O árbitro suíço Rene Mercet foi até suspenso por
sua própria federação de futebol após alegações de que tomou várias decisões
controversas quando a Itália derrotou a Espanha nas quartas-de-final.
Apesar das acusações, não há dúvida de que a
engenhosidade tática de Pozzo teve impacto. Os italianos sofreram apenas três
gols em cinco partidas.
A preferência do técnico por jogar com quatro
zagueiros e um meio-campista defensivo deu ao time uma base mais forte diante
da popular formação 2-3-5.
"Começamos a ver o início do catenaccio,
em que o meio-campo é uma espécie de defesa", explica Williams.
Pozzo pode, em outro sentido, ser visto como um
precursor do técnico internacional moderno em sua insistência em ter controle
total sobre a escolha do time.
Anteriormente, muitas seleções eram escolhidas por
comitês, mas Pozzo disse que a melhor chance de sucesso era o técnico assumir a
responsabilidade.
Isso significava que Pozzo poderia recorrer
aos oriundi, um termo usado para descrever pessoas nascidas no
exterior com ascendência italiana, para reforçar seu time.
Nessa diáspora, ele convocou Luis Monti
(1901-1983), que havia disputado a final da Copa do Mundo de 1930 pela
Argentina, e Raimundo Orsi (1901-1986), outro ex-jogador argentino que marcaria
pela Itália na final de 1934, uma vitória por 2 a 1 sobre a Tchecoslováquia.

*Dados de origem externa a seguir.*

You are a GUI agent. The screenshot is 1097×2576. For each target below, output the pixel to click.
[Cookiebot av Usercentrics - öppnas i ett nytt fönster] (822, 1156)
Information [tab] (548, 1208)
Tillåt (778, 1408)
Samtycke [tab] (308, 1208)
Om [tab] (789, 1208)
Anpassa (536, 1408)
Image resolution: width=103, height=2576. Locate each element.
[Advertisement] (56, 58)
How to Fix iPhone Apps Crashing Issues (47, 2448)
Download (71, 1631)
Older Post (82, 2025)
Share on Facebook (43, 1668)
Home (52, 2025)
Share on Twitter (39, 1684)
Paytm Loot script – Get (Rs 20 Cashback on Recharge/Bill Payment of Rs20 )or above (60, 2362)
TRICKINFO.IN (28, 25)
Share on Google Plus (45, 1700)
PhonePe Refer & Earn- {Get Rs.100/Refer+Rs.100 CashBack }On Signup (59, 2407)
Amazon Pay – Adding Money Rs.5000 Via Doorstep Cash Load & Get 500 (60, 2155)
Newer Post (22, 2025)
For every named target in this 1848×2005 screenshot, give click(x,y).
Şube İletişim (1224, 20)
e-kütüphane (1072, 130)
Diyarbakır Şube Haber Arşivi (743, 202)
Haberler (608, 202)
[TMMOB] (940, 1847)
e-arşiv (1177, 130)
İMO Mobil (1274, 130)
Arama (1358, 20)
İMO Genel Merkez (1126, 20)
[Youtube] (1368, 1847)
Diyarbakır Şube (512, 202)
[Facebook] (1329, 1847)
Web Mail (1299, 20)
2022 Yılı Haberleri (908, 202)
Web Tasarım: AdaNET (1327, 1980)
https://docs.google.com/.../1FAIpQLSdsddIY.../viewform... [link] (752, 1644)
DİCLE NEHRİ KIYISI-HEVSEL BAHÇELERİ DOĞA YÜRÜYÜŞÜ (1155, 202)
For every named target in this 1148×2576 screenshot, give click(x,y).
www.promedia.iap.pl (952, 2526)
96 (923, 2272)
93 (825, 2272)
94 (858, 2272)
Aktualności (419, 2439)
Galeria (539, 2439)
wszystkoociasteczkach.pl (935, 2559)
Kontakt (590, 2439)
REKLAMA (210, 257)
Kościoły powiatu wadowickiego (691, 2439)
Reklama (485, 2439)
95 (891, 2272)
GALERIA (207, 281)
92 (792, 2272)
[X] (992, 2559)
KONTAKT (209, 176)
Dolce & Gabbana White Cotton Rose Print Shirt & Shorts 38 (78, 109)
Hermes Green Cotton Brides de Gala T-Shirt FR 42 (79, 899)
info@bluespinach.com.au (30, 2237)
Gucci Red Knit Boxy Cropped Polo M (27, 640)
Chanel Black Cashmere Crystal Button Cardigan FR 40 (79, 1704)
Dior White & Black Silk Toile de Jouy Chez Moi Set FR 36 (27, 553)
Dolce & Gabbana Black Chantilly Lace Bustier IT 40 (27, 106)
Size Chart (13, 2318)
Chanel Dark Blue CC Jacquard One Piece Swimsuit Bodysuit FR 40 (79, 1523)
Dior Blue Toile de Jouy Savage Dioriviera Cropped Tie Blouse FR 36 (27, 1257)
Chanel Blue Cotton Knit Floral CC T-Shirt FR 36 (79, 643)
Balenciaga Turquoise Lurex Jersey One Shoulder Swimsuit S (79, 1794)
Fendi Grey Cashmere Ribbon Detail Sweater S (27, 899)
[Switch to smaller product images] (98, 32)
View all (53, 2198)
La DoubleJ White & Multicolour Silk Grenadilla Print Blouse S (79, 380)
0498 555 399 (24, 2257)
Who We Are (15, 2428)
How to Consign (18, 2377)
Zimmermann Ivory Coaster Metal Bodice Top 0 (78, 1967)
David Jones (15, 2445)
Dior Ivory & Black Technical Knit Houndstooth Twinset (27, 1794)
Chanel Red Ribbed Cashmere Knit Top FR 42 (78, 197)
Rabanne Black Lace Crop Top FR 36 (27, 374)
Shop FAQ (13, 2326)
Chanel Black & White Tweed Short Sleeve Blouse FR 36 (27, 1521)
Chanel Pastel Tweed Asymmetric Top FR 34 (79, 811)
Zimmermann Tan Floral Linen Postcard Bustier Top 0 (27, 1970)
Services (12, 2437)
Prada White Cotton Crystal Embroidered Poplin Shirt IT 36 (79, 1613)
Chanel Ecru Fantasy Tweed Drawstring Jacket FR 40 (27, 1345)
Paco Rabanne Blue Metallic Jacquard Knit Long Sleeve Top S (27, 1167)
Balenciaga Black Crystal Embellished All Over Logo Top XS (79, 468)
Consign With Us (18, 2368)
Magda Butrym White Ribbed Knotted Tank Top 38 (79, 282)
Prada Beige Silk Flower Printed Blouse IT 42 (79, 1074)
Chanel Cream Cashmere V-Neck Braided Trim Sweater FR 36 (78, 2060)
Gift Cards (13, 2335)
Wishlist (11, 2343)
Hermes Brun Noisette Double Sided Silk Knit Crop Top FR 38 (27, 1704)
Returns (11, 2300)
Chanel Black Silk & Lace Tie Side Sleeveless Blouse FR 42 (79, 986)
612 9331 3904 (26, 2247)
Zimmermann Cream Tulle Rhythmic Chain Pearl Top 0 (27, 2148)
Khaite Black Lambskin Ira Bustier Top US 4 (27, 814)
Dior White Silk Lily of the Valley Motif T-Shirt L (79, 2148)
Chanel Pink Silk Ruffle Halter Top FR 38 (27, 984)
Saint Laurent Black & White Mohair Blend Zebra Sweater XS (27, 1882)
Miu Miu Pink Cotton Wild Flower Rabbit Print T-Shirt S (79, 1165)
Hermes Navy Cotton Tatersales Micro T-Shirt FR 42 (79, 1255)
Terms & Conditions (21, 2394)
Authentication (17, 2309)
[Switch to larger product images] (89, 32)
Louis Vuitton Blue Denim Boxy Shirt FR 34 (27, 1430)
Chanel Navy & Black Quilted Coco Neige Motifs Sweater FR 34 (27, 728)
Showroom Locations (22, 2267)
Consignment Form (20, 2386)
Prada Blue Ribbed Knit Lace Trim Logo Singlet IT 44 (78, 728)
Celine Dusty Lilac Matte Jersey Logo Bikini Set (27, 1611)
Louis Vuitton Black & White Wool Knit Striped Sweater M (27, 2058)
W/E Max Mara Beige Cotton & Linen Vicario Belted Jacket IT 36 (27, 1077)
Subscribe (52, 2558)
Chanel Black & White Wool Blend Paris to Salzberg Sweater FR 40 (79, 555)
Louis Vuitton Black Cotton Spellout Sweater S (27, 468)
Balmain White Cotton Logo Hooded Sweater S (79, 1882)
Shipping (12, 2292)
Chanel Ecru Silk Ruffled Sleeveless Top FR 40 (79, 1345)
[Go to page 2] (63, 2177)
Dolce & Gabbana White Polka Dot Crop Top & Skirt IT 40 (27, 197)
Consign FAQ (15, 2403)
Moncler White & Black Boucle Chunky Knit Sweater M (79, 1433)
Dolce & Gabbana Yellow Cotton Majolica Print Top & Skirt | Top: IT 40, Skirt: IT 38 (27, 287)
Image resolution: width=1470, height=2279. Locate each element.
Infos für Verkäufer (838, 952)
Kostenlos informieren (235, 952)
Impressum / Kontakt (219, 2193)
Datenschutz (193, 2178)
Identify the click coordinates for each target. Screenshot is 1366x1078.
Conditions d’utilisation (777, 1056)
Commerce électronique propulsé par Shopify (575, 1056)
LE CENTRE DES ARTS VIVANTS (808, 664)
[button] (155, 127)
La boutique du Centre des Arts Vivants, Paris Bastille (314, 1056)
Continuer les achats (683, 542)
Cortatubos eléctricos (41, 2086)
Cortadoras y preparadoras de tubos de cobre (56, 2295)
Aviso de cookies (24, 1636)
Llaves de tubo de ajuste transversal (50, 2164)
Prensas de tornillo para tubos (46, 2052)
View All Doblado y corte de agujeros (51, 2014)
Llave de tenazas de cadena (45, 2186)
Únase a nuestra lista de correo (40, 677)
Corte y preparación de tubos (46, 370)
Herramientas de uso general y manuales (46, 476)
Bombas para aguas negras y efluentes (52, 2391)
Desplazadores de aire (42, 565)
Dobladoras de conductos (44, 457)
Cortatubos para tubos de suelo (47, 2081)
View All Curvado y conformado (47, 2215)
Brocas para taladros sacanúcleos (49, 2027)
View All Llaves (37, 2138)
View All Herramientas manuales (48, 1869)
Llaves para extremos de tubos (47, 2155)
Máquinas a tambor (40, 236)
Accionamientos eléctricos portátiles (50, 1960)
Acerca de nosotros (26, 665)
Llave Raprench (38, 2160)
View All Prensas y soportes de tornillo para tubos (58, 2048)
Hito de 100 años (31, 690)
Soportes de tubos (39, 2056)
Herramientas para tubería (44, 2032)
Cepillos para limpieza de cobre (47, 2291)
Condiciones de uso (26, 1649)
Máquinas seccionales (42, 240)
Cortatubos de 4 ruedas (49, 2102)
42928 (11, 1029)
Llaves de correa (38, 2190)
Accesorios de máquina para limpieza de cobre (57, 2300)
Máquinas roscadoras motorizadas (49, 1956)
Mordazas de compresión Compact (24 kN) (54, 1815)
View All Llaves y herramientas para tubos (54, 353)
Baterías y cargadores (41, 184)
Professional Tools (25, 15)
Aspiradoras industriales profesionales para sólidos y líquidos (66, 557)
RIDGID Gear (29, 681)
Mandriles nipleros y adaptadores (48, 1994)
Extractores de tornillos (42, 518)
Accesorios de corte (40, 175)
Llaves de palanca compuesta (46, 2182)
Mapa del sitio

A ideia não agradava a todos no regime fascista,
mas a perspectiva de formar uma seleção mais forte fez o debate pender a favor
de Pozzo.
Sua nova equipe era bem organizada, tratava as
partidas como batalhas e dava o sangue para vencer. Os campos de treinamento
foram pontuados com fortes mensagens nacionalistas, e os jogadores eram
tratados quase como se fossem soldados, com exercícios como marchas pela
floresta.
Saudação fascista
na França
Pozzo continuou a desenvolver sua abordagem nos
quatro anos seguintes, levando a Itália à vitória nas Olimpíadas de 1936 em
Berlim e se tornando o primeiro técnico a vencer uma Copa do Mundo em solo
estrangeiro, na França, em 1938.
Enfrentando uma multidão anti-italiana na partida
de abertura do torneio contra a Noruega em Marselha, Pozzo e seus jogadores
fizeram uma saudação fascista como um gesto de desafio e se recusaram a abaixar
os braços até que as zombarias cessassem. Ao recolher a saudação, o barulho
recomeçou, com Pozzo dando a ordem para que erguessem os braços mais uma vez.
À medida que a Itália avançava no torneio, um
confronto nas quartas-de-final com a anfitriã França apenas aumentou ainda mais
a tensão política, e os italianos trocaram suas camisas azuis habituais por
uniformes pretos em vez de usar sua segunda cor, branco, por ordens superiores.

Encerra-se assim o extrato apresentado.